| HN Mirror

Y	Hacker News new \| ask \| show \| jobs

by BeeOnRope 2563 days ago

I was also confused by this, but my reading is this is entirely about branch prediction nothing about caching. In that context L1 and L2 simply refer to "first" and "second" level branch prediction strategies, and are not related to the L1 and L2 cache (in the same way that L1 and L2 BTB and L1 and L2 TLB are not related to L1 and L2 cache).
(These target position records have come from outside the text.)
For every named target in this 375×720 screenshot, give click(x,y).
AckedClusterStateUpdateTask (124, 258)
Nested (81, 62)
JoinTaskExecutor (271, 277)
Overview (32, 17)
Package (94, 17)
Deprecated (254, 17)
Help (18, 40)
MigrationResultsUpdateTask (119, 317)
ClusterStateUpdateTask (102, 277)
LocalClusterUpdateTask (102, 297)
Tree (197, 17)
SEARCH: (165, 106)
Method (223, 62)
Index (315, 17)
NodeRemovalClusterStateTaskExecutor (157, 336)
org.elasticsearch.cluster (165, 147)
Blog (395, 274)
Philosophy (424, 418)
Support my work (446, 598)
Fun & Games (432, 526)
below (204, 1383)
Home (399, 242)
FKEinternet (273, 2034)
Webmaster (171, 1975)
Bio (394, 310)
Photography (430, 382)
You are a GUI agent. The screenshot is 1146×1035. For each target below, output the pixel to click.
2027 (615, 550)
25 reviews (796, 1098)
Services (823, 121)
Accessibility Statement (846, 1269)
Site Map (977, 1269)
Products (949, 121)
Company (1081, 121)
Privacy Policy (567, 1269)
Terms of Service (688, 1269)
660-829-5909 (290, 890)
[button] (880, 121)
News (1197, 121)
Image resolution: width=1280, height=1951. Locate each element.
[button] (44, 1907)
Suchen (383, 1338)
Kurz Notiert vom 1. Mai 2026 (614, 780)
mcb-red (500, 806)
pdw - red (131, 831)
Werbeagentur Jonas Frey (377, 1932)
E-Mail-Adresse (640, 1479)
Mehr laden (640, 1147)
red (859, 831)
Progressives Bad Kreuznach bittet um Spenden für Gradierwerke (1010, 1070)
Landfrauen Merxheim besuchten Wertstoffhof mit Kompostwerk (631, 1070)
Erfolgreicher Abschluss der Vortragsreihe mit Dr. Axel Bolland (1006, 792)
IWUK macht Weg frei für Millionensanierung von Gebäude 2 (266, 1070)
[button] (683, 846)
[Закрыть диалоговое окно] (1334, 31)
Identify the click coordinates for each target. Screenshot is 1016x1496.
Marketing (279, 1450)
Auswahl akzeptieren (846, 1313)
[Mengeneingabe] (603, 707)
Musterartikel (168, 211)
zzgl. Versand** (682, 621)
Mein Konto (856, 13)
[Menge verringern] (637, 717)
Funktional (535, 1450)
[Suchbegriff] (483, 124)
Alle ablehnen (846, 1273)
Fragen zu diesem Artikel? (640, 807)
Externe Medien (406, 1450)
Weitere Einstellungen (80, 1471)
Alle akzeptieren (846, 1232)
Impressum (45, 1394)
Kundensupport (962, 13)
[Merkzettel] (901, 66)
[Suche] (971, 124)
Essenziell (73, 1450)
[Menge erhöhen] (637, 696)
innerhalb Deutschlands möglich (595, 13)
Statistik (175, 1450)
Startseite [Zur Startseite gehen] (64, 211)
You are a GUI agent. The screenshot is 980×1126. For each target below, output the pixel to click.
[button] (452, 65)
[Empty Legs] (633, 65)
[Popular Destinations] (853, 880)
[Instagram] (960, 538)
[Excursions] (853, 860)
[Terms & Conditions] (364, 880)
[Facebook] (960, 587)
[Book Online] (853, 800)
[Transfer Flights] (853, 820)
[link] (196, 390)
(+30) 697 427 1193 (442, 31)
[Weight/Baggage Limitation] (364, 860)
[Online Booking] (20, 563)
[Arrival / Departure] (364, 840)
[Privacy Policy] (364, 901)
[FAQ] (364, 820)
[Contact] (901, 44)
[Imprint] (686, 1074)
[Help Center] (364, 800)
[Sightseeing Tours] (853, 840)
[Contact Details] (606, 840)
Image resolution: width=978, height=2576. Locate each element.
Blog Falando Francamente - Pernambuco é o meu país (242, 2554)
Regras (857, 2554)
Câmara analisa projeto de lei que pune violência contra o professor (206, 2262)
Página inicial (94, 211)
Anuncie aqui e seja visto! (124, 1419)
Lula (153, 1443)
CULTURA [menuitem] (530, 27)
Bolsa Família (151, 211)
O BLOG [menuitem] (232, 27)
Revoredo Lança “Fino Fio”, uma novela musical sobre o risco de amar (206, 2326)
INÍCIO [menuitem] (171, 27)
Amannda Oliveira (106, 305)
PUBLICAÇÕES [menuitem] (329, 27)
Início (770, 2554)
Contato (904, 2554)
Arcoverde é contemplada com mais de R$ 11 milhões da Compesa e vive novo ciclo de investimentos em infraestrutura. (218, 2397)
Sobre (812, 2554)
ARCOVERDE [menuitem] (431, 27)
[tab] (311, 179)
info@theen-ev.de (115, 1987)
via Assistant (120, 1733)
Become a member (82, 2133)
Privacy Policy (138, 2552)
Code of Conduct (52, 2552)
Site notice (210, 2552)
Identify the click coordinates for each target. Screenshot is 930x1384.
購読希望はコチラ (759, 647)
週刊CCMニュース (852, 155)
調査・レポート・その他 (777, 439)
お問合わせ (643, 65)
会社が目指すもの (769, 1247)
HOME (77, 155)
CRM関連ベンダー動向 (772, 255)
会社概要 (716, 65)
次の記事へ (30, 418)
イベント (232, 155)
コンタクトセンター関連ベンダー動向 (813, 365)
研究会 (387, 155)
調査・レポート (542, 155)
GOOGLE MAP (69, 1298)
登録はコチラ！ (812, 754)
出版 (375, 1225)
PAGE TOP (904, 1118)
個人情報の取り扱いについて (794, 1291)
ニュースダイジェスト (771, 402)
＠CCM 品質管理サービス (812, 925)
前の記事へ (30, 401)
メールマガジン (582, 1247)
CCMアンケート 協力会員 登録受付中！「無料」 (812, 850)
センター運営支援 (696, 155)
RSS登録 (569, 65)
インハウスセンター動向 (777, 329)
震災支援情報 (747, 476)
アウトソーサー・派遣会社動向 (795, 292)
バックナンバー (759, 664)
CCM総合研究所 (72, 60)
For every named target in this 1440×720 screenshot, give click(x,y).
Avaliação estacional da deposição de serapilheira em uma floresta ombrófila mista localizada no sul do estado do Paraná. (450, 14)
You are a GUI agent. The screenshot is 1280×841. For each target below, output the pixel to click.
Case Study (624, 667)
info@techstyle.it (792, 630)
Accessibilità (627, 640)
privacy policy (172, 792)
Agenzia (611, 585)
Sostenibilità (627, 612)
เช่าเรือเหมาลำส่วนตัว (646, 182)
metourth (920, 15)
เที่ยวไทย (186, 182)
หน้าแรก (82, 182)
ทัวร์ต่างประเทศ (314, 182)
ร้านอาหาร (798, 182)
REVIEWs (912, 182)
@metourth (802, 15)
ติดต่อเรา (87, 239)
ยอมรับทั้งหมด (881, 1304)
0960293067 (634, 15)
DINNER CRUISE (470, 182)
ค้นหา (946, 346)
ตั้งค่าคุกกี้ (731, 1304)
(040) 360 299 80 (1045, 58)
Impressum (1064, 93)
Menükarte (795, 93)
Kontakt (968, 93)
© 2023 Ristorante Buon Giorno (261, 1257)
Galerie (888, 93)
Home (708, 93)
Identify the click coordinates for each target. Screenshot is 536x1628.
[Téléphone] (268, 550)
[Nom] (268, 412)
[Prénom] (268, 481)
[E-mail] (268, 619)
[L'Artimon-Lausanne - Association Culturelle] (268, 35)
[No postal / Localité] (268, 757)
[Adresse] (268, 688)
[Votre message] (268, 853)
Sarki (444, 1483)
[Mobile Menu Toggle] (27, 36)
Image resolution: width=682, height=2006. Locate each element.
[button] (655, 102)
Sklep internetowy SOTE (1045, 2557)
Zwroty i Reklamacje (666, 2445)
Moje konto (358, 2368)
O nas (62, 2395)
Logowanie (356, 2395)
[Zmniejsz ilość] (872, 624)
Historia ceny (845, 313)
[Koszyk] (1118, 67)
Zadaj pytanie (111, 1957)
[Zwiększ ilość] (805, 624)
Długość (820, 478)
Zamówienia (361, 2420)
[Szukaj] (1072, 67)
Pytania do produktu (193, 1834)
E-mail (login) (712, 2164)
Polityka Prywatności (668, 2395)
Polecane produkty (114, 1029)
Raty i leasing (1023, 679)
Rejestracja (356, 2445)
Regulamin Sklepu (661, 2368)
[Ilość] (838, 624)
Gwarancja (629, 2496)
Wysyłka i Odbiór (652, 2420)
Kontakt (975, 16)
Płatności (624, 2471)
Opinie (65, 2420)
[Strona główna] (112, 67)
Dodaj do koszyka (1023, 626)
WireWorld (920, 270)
The way this works is there a fast predictor (L1) that can make a prediction every cycle, or at worst every two cycles, which initially steers the front end. At the same time, the slow (L2) predictor is also working on a prediction, but it takes longer: either throughput limit (e.g., one prediction every 4 cycles) or with a long latency (e.g., takes 4 cycles from the last update to make a new one). If the slow predictor ends up disagreeing with the fast one, the front end if "re-steered", i.e., repointed to the new path predicted by the slow predictor.

This happens only in a few cycles so it is much better than a branch misprediction: the new instructions haven't started executing yet, so it is possible the bubble is entirely hidden, especially if IPC isn't close to the max (as it usually is not).

Just a guess though - performance counter events indicate that Intel may use a similar fast/slow mechanism.